Proprio considerando un materiale di base così ristretto, come fai a avere simili risultati? Le ragazze che emergono da giovanissime continuano a progredire, in Italia spesso si perdono per strada…
E’ un problema culturale: in Italia quando una ragazzina ottiene risultati tutti sono convinti di avere trovato la nuova Paola Pezzo. Questo ha portato a perdere molti talenti, che non ottenendo da grandi gli stessi risultati e la stessa attenzione, perdono interesse fino a lasciare e dedicarsi ad altro, trovando altre strade nella propria vita.

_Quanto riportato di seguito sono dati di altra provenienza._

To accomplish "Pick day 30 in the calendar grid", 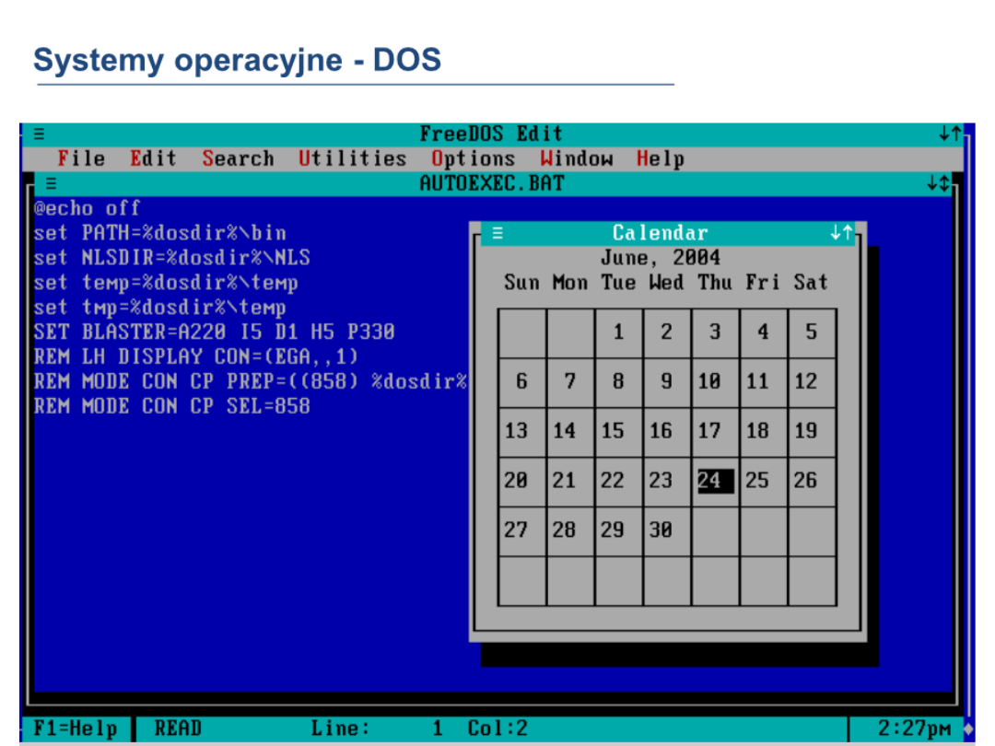I will [661, 530].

Un esempio è Greta Weithaler, che da junior vinceva tutto ma poi non ha trovato dentro di sé la spinta per insistere. Lo sport conta, ma non è tutto e questo concetto è fondamentale.
Tu come fai?
Cerco di dare alle ragazze, man mano che crescono, sempre qualcosa di nuovo, cambiando continuamente la preparazione sulla base di due principi: il volume di lavoro e l’intensità, che devono cambiare di anno in anno. Questo permette loro da un lato di essere sempre interessate, dall’altro di maturare piano piano continuando in una parabola di miglioramento. Io lavoro ora con due gruppi, Mtb e strada, intercambiabili ma ben distinti, anche se quello su strada è ancora piccolo.
In Italia non hai avuto occasione per poter testare il tuo sistema…
No, credo che in Italia bisognerebbe mettere in pratica un progetto completamente diverso. Innanzitutto collaborerei con Salvoldi che sta facendo cose davvero egregie, poi servirebbe qualcosa di nuovo. Ma siamo nel campo delle ipotesi, proposte vere non ne ho mai ricevute, posso dire di aver collaborato al tempo con Morelli (cittì a cavallo del passaggio del secolo, ndr) trovandomi bene, ma non ci fu altro.
In Italia ci sarà mai una campionessa multidisciplinare come Jolanda Neff?
Una Neff è un talento che nasce se va bene ogni trent’anni… Una che faccia bene in tre discipline è fattibile, bisogna però saperla gestire. Quand’ero in Colnago, Eva Lechner arrivò anche nella nazionale su strada mentre nell’offroad ha vinto tanto.